Frost heaves occur where ice lenses have formed underneath the road. An ice lens is, well, a lens-shaped formation of ice. As winter digs in, soil and pavement freeze deeper and deeper. Ice fills cracks and pores. At a certain depth, the soil remains above freezing, and at the dividing line between the frozen and unfrozen soil, liquid water below is attracted upward through nooks, crannies and capillaries in the soil to the ice pockets above.
How this occurs, exactly, is not conclusively understood. Strange things are happening in the water down there. Some of it is actually “supercooled,” meaning it’s colder than the freezing point, but yet still liquid. The supercooled water freezes on contact with the ice pocket, adding to it. It grows in the shape of a lens and sends the frozen ground swell under the pavement, exerting pressure upward, and heaves and humps form in the road.

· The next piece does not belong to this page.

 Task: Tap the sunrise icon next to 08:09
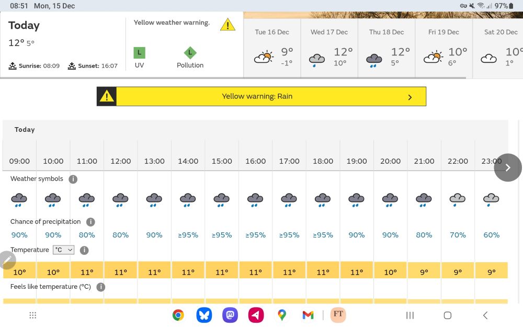point(12,65)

While frost heaves are created from the bottom up, potholes are created from the top down. When ice melts on warmer days, it leaves gaps in the pavement, and liquid water running off the snow and ice seeps down in. At night winter seizes its opportunity to drive the temperature down again and refreezes everything. Freezing water expands naturally by 9 percent in volume, so there’s more ice pushing inside the pavement. When the March sun rises, higher and warmer than it was in February, more ice melts and more moisture gets into the gaps. The pavement expands, contracts, gets stressed by the ice, and cracks. As cars and trucks rumble over, the pavement breaks up and tires kick out pieces and form holes. Heavy, overweight trucks, of which Maine has an abundance, are winter’s special allies in demolishing pavement. So there are at least two things that don’t love a road.
The war between winter and summer goes on for a long time in these parts. Despite the fact the sun is getting higher in the sky, in March the prospects for victory seem bleak, especially on the back roads in Waldo County. Some think the world will end in fire, but right now ice seems so great it will suffice just about anytime.